> **EXERCISE AIM**: Retype the line where "がん検診:PET－CT (513, 910)" appears and each line that follows it down to the last line of the records below. Leave the pictures out.

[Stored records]
Start of Block

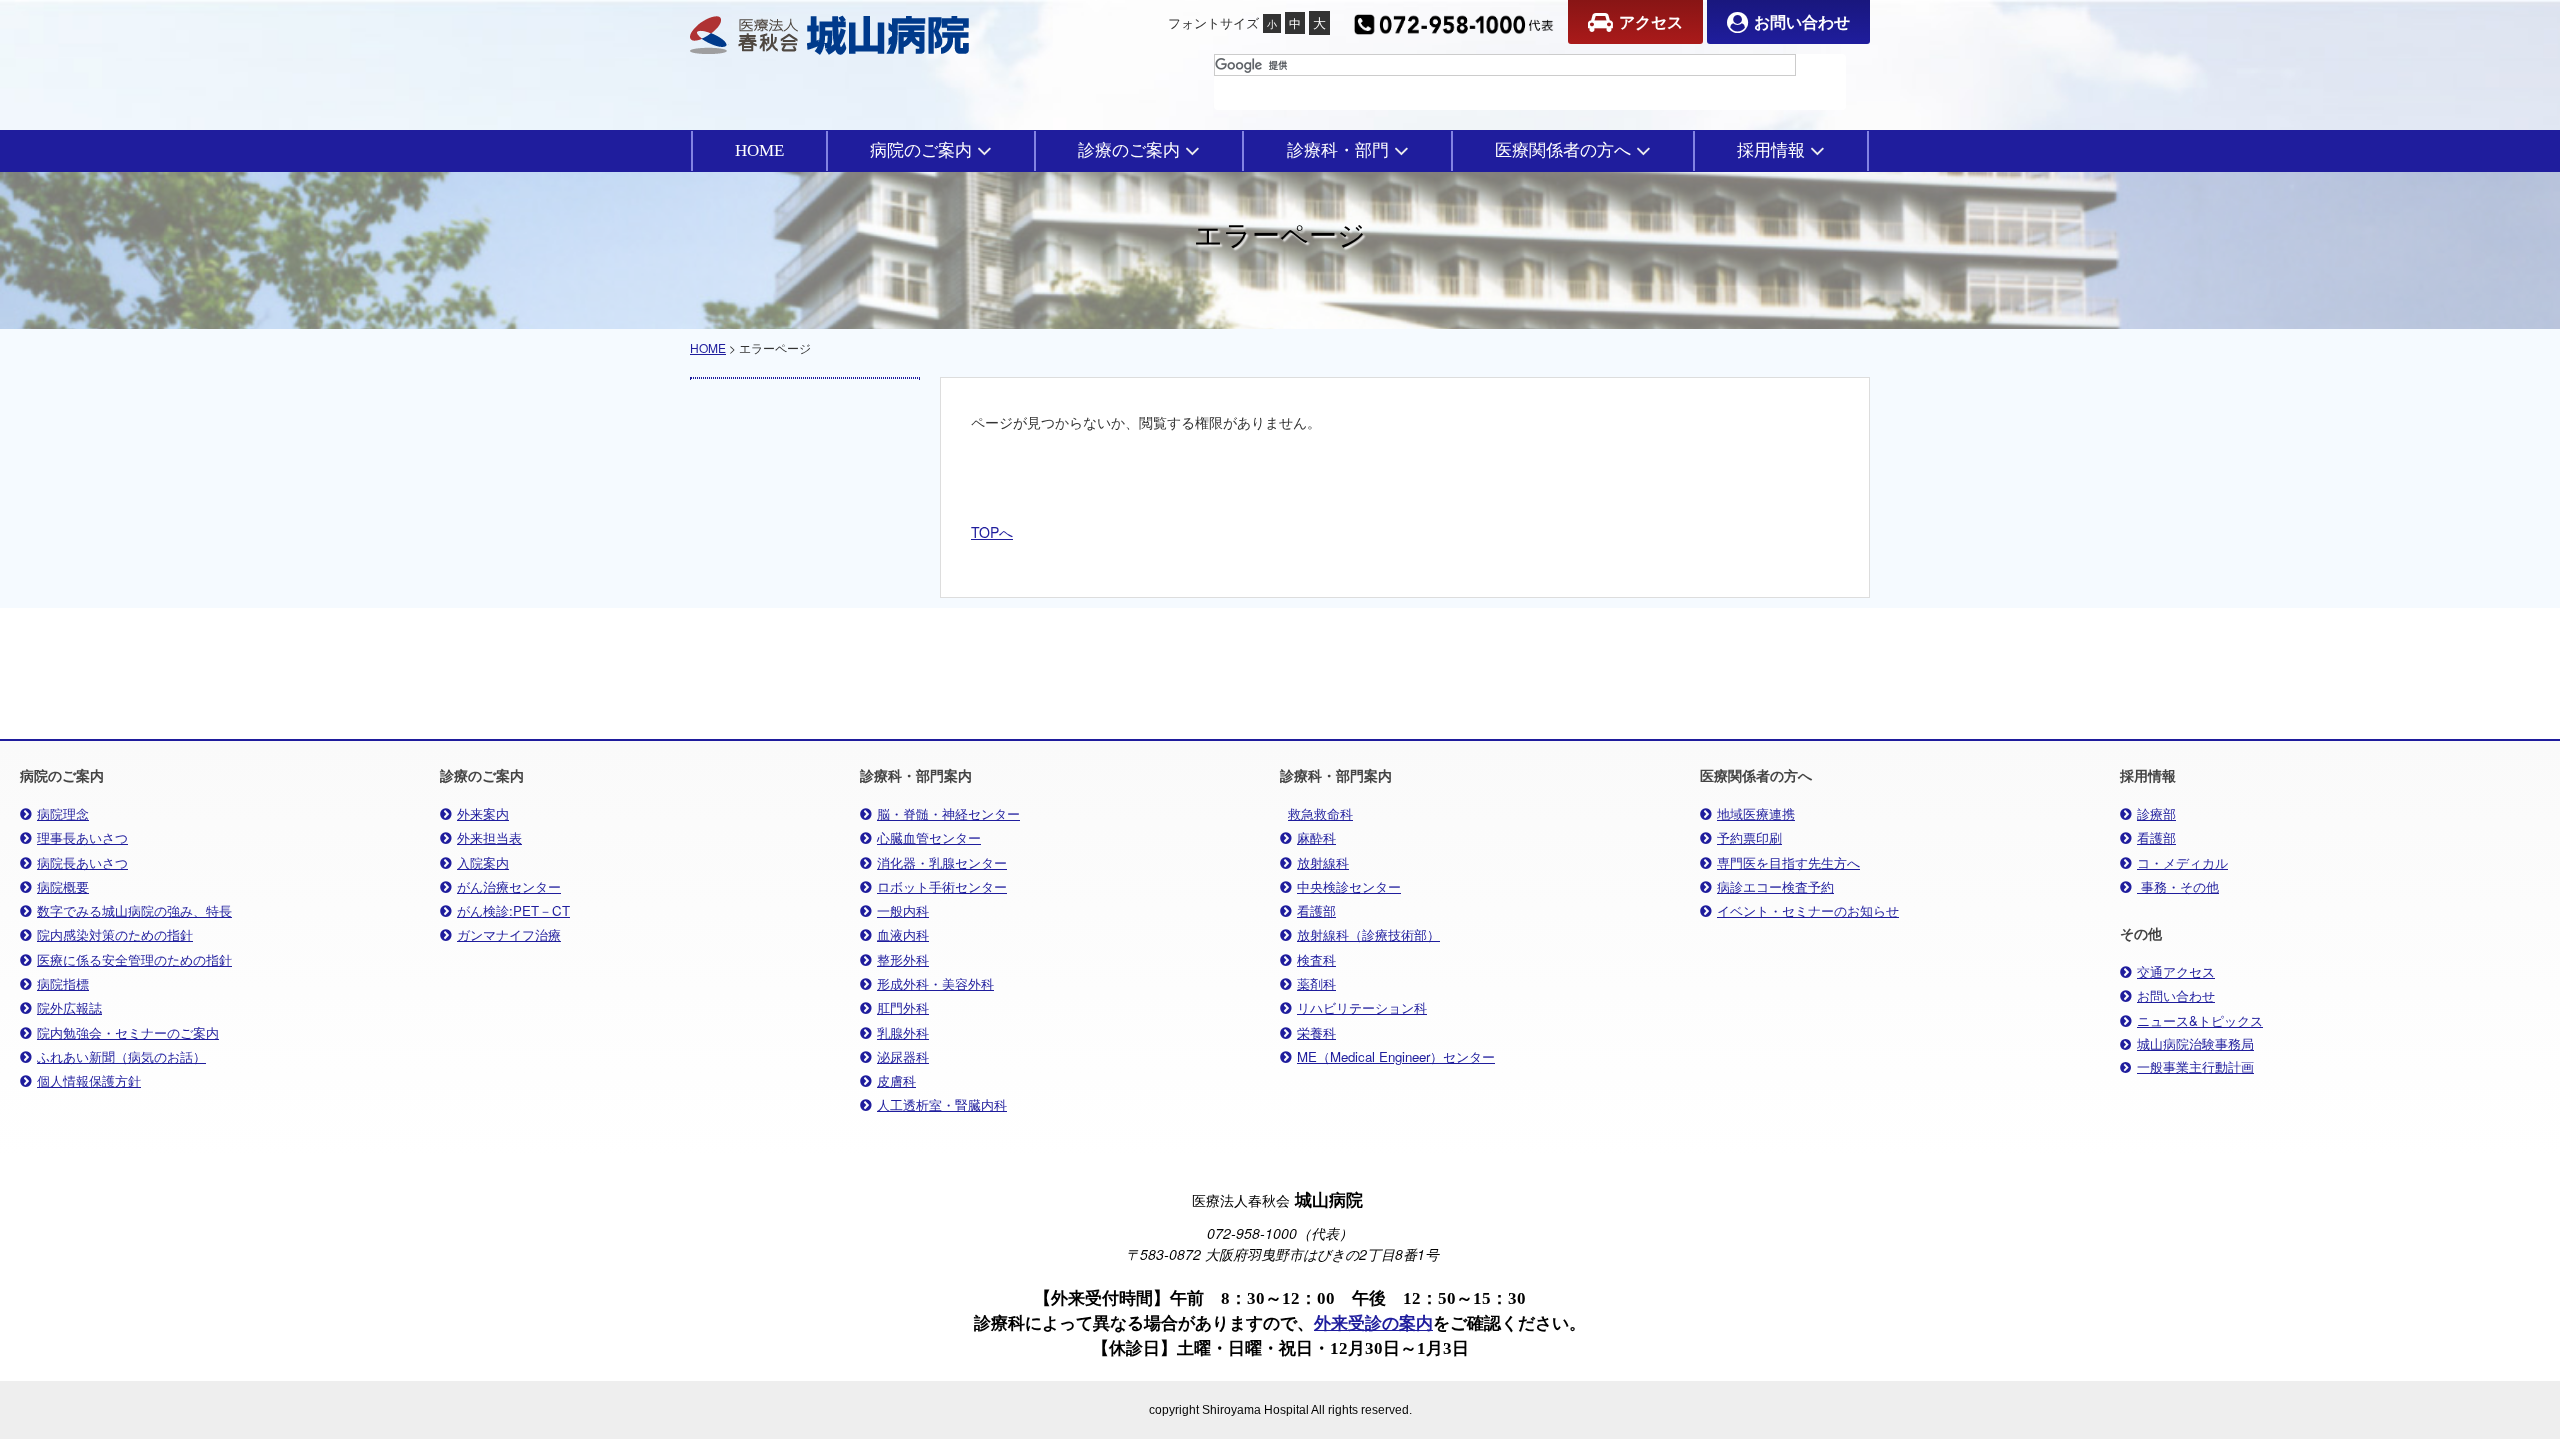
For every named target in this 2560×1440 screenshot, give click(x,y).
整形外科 (903, 959)
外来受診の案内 (1373, 1323)
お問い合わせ (1802, 21)
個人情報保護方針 (89, 1080)
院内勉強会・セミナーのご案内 (128, 1032)
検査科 (1316, 959)
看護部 (1316, 910)
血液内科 (903, 934)
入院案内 (483, 862)
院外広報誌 (69, 1007)
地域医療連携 (1756, 813)
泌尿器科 (903, 1056)
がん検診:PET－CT (513, 910)
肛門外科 (903, 1007)
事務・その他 (2178, 886)
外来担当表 (489, 837)
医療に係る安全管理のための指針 (134, 959)
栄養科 (1316, 1032)
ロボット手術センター (942, 886)
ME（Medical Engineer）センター (1396, 1056)
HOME (759, 150)
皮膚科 (896, 1080)
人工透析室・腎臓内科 (942, 1104)
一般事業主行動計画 (2195, 1067)
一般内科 (903, 910)
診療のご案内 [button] (1129, 150)
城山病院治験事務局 (2195, 1044)
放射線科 (1323, 862)
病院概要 (63, 886)
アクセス (1651, 21)
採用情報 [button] (1771, 150)
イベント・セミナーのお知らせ (1808, 910)
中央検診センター (1349, 886)
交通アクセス (2176, 971)
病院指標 (63, 983)
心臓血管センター (929, 837)
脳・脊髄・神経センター (948, 813)
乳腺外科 (903, 1032)
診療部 (2156, 813)
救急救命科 (1320, 813)
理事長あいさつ (82, 837)
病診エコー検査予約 (1775, 886)
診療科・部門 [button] (1338, 150)
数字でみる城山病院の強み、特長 (134, 910)
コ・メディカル (2182, 862)
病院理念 (63, 813)
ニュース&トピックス (2200, 1020)
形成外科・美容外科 (935, 983)
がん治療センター (509, 886)
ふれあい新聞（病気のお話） (121, 1056)
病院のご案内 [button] (921, 150)
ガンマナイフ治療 (509, 934)
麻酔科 (1316, 837)
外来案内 (483, 813)
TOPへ (992, 532)
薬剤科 (1316, 983)
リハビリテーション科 (1362, 1007)
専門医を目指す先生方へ (1788, 862)
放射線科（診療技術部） (1368, 934)
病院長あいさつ (82, 862)
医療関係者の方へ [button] (1563, 150)
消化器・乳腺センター (942, 862)
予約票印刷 (1749, 837)
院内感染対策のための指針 (115, 934)
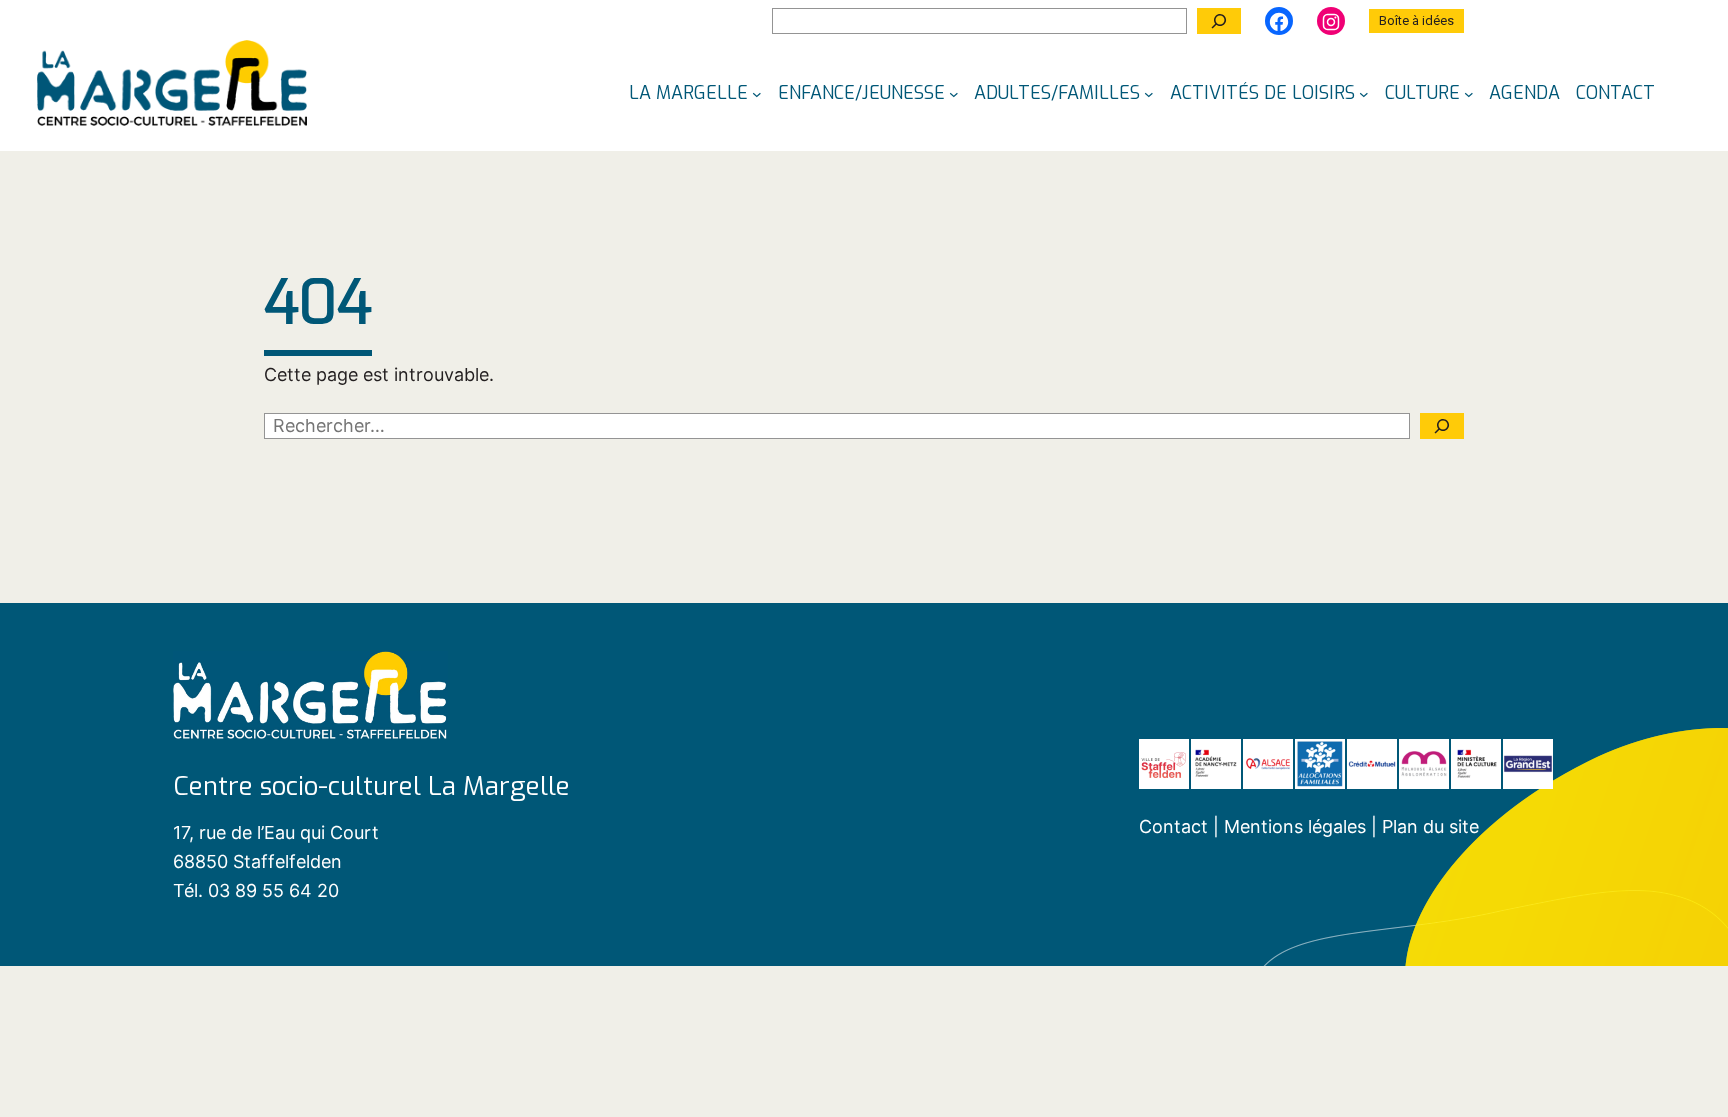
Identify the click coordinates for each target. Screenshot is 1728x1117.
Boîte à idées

End of Block

> **RESPONSE TO THIS EXERCISE**:
がん検診:PET－CT (513, 910)
肛門外科 (903, 1007)
事務・その他 (2178, 886)
外来担当表 (489, 837)
医療に係る安全管理のための指針 (134, 959)
栄養科 (1316, 1032)
ロボット手術センター (942, 886)
ME（Medical Engineer）センター (1396, 1056)
HOME (759, 150)
皮膚科 (896, 1080)
人工透析室・腎臓内科 (942, 1104)
一般事業主行動計画 (2195, 1067)
一般内科 (903, 910)
診療のご案内 [button] (1129, 150)
城山病院治験事務局 (2195, 1044)
放射線科 (1323, 862)
病院概要 (63, 886)
アクセス (1651, 21)
採用情報 [button] (1771, 150)
イベント・セミナーのお知らせ (1808, 910)
中央検診センター (1349, 886)
交通アクセス (2176, 971)
病院指標 (63, 983)
心臓血管センター (929, 837)
脳・脊髄・神経センター (948, 813)
乳腺外科 (903, 1032)
診療部 (2156, 813)
救急救命科 (1320, 813)
理事長あいさつ (82, 837)
病診エコー検査予約 (1775, 886)
診療科・部門 [button] (1338, 150)
数字でみる城山病院の強み、特長 (134, 910)
コ・メディカル (2182, 862)
病院理念 (63, 813)
ニュース&トピックス (2200, 1020)
形成外科・美容外科 (935, 983)
がん治療センター (509, 886)
ふれあい新聞（病気のお話） (121, 1056)
病院のご案内 [button] (921, 150)
ガンマナイフ治療 (509, 934)
麻酔科 (1316, 837)
外来案内 (483, 813)
TOPへ (992, 532)
薬剤科 (1316, 983)
リハビリテーション科 (1362, 1007)
専門医を目指す先生方へ (1788, 862)
放射線科（診療技術部） (1368, 934)
病院長あいさつ (82, 862)
医療関係者の方へ [button] (1563, 150)
消化器・乳腺センター (942, 862)
予約票印刷 (1749, 837)
院内感染対策のための指針 (115, 934)
Identify the click coordinates for each target. Screenshot is 1728x1117.
Boîte à idées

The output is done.